Bu işi başaramayacağımızdan korkuyorum
Toplumsal barışımızı çok uzun süredir sarsan terör sorununu çözme süreci ilerliyor. Sürecin aksamaması için toplum çoğu kesimi hassasiyet gösteriyor. Geçmişte tepkiler yaratan olaylar karşısında sukünet korunur oldu. Basınımız, televizyonlarımız çatışmayı tahrik edecek söylemden kaçınma gayretinde. Sinop'taki nahoş olayı, bu tür süreçlerde karşılaşılan bir yol kazası olarak değerlendirmek doğru olur. Vahim bir sonucun ortaya çıkmamış olması tesellimizdir.
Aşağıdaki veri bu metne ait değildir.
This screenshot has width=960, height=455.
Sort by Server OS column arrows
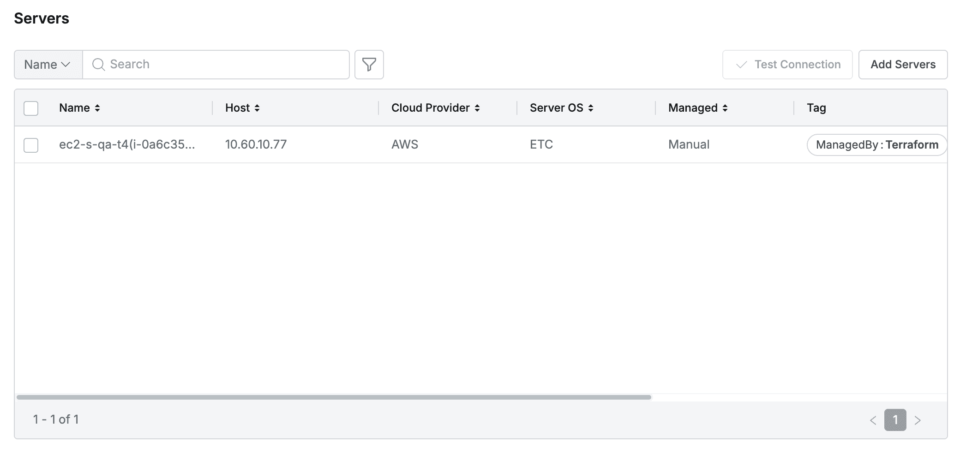tap(591, 108)
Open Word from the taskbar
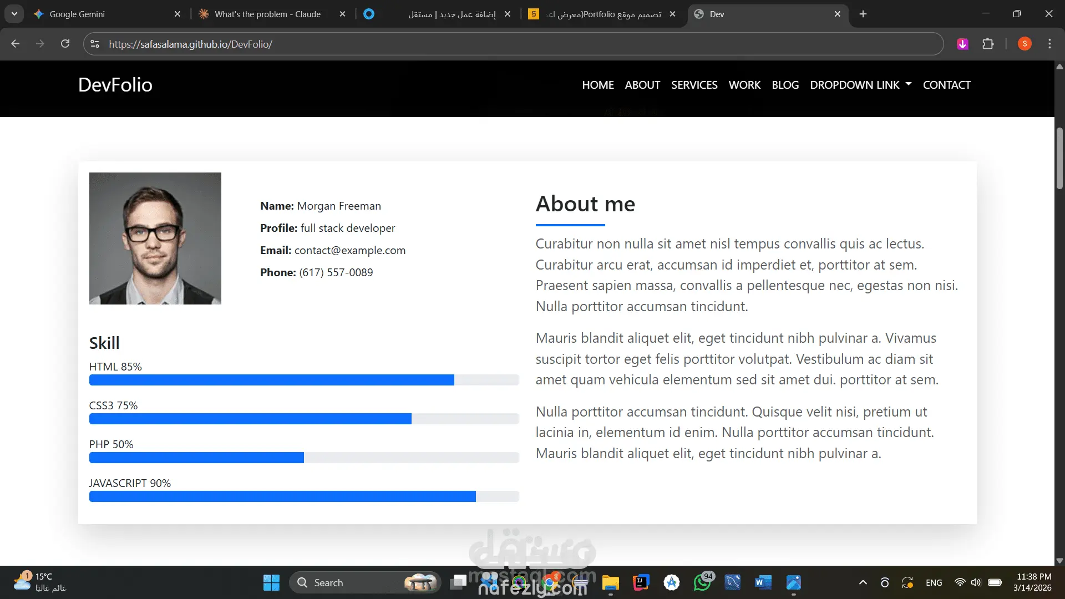The height and width of the screenshot is (599, 1065). click(763, 582)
Barış süreci çabalarında en fazla sorun, sürecin itici gücünü oluşturması gereken siyasi partiler ve partilerin liderlerden kaynaklanmaktadır. Olayları hatırlayacak olursak, ne demek istediğimiz belki daha iyi anlaşılacaktır. Sayın Başbakanımız süreci başlattığını açıklayınca, ana muhalefet liderimiz "kredi açtık" dedi. Başbakanımızın"sen kimsin ki bana kredi açıyorsun" mahiyetindeki cevabı çok kötü bir başlangıç oluşturdu. Başbakanımız barış siyasetini partisi üzerine temellendirerek, olaya partizan bir hava kazandırdı. Sinop olayında da muhalefeti mesnetsiz suçlayarak aynı tutumunu sürdürdü. Halbuki terörü de içeren etnik temelli bir sorunun çözülmesi, toplumda yaygın kabul gören temayülleri temsil eden bir koalisyon kurulması ve sürecin mümkün olduğunca partilerin ortak çabası olarak yürütülmesiyle mümkün olur. Şüphesiz süreci bütünüyle reddedenler koalisyonun dışında kalacaklardır. Ancak süreci destekleyebilecekleri dışlamak, onların sürece karşı tavırlara sürükler. Nitekim Başbakanımızın ana muhalefeti istiskali, CHP içinde çözüm karşıtlarını güçlendirmiştir. Sinop'taki üzücü olaylar sonrasında Sayın Kılıçdaroğlu'nun, Sayın Başbakanımızın özünde doğru olan tepkisini "sıkıysa Rize'de tekrarla" daveti, uzlaşmazlığın ne gibi sorunlar doğurduğuna üzücü bir örnek teşkil etmektedir. Kanımca, Başbakanımız CHP'nin destek demecine olumlu yaklaşmalı; hatta vakit kaybetmeksizin parti lideriyle görüşme fırsatı yaratmalıydı.
AKP'nin anayasayı sadece BDP ile anlaşarak değiştireceği izlenimi de ilerlemeyi kolaylaştırmamaktadır. Çözümü benimsemeyenler zaten anayasaya karşı vaziyet alacaklardır. Fakat belki daha tatsız olasılık, şayet BDP kendisinin elde edebileceklerine karşılık iktidarın getirmek istediği başkanlık sistemini benimserse, çözüm arzulayanların ihmal edilmeyecek bölümünün, istemeyerek de olsa, çözümü reddetme durumuna itilebileceğidir. Bunun ne önemi var ki dememek lazımdır. Başbakanımız iki partinin bir önceki seçimde sağladığı siyasi desteğin süregeldiğini varsaymaktadır. Bazı kamuoyu yoklamaları bu varsayımı destekler gözükse de, barış sürecine verilen desteğin aynı oranda olmayabileceği diğer bazı araştırmalarda kendini belli etmektedir. Dolayısıyla, sürecin arkasındaki desteği güçlendirme yolu izlenmezse, gereken yasal düzenlemeleri gerçekleştirmekte dahi başarısız olma olasılığı vardır. Toplumsal destek ancak kamuoyunu doğru bilgilendirerek arttırılabilir. Oysa yapılan açıklamalar sürecin nasıl yürüdüğüne dair kafa karışıklığına yol açmaktadır. Barış politikasını kendi başına belirlediği anlaşılan Başbakanımız, bir yandan "devlet teröristle görüşmez" derken, diğer yandan görüşmeleri yürütmek üzere devlet memurlarını görevlendirmekte; bir yandan BDP'ne süreçte rol verirken, PKK'nın lideriyle hangi BDP yetkilisinin görüşeceğini şahsi iznine bağlayarak onlara güvenmediğini göstermektedir.
Bu işi başaramayacağımızdan korkuyorum. Süreç iyi yönetilmiyor, sıkıntıya girebilir.